Text block:
We will finally see the expansion of listing inventory, but where?
The ongoing expansion of listing inventory is a fairly recent trend. After years of limited housing supply that led to fierce competition, bidding wars, soaring prices and buyer frustration, listings are higher. The Federal Reserve pivoted three years ago toward raising interest rates at their steepest ascent in at least fifty years.
Before that, the Sun Belt regions, including Florida, Texas, Arizona and North Carolina saw rapid population growth, supported by remote work growth. The region’s affordable cost of living and favorable climate contributed to substantial inventory growth following the pandemic. But elevated mortgage rates have curtailed sales, leaving housing supply largely untouched. More supply already reduced the competitive pressure seen in previous situations years.
While house prices will keep rising, it won’t get too crazy
Housing prices are increasing slower than the sharp jumps we’ve seen previously. After the pandemic-driven housing boom, the market is beginning to cool down. Home values are increasing moderately and sustainably in many areas, unlike the double-digit annual increases that characterized the pandemic era.
Several factors contribute to this slowdown. First, higher mortgage rates have dampened buyer demand, as monthly payments for new buyers are becoming increasingly unaffordable for many. Second, inflationary pressures and concerns about a potential economic downturn have made both buyers and sellers more cautious. Although prices remain high compared to historical norms, the rate of increase aligns more closely with long-term trends, creating a more balanced market environment.

Records supplied:
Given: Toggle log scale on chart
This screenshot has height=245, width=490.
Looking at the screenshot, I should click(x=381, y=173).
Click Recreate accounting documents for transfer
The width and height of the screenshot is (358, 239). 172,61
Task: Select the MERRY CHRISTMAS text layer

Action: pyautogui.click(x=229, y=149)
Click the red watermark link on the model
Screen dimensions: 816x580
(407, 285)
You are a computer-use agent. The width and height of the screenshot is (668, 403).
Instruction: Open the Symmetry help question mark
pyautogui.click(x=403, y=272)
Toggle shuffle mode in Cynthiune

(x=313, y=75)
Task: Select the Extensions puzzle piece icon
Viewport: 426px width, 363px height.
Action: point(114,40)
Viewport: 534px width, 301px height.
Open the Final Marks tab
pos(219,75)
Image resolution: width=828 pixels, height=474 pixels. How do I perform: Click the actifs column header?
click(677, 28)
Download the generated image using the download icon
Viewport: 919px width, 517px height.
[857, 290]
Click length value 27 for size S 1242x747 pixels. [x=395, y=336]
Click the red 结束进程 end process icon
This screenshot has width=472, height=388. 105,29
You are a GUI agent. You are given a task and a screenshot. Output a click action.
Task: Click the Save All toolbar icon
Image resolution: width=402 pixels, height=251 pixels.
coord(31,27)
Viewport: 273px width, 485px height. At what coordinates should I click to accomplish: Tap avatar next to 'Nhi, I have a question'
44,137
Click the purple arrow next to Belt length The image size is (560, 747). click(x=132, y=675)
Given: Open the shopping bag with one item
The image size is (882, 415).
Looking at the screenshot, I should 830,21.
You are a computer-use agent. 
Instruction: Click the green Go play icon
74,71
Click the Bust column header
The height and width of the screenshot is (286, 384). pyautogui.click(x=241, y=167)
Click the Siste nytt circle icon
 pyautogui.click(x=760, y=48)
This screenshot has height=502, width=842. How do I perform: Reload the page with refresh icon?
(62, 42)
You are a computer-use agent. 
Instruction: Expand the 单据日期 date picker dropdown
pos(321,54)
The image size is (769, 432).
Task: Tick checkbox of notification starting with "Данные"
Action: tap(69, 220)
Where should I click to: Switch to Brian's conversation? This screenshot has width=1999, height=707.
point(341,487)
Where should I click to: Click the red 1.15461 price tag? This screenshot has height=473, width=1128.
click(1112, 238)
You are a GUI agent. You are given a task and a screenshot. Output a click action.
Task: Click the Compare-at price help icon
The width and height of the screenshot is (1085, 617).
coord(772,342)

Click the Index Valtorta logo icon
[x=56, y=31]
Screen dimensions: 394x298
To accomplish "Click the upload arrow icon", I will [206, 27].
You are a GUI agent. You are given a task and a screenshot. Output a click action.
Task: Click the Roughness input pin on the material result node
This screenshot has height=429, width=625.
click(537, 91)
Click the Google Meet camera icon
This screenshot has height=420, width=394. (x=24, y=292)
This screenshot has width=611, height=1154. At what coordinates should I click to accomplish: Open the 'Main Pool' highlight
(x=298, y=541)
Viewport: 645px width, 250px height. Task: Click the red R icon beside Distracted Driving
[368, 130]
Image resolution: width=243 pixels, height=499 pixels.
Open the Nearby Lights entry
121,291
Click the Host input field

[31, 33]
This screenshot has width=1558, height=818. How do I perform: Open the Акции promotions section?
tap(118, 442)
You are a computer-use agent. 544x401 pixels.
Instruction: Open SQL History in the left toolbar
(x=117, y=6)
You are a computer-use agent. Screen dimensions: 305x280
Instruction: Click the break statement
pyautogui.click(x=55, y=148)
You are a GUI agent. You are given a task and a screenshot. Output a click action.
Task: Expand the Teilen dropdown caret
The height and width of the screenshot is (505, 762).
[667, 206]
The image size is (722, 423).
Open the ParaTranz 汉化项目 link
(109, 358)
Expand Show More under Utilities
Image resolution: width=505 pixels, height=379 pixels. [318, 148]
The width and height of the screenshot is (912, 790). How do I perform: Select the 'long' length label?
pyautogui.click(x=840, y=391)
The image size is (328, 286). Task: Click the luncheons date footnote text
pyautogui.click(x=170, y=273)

Directions: Reproduce the whole housing market article above word for word.

Written reply:
We will finally see the expansion of listing inventory, but where?
The ongoing expansion of listing inventory is a fairly recent trend. After years of limited housing supply that led to fierce competition, bidding wars, soaring prices and buyer frustration, listings are higher. The Federal Reserve pivoted three years ago toward raising interest rates at their steepest ascent in at least fifty years.
Before that, the Sun Belt regions, including Florida, Texas, Arizona and North Carolina saw rapid population growth, supported by remote work growth. The region’s affordable cost of living and favorable climate contributed to substantial inventory growth following the pandemic. But elevated mortgage rates have curtailed sales, leaving housing supply largely untouched. More supply already reduced the competitive pressure seen in previous situations years.
While house prices will keep rising, it won’t get too crazy
Housing prices are increasing slower than the sharp jumps we’ve seen previously. After the pandemic-driven housing boom, the market is beginning to cool down. Home values are increasing moderately and sustainably in many areas, unlike the double-digit annual increases that characterized the pandemic era.
Several factors contribute to this slowdown. First, higher mortgage rates have dampened buyer demand, as monthly payments for new buyers are becoming increasingly unaffordable for many. Second, inflationary pressures and concerns about a potential economic downturn have made both buyers and sellers more cautious. Although prices remain high compared to historical norms, the rate of increase aligns more closely with long-term trends, creating a more balanced market environment.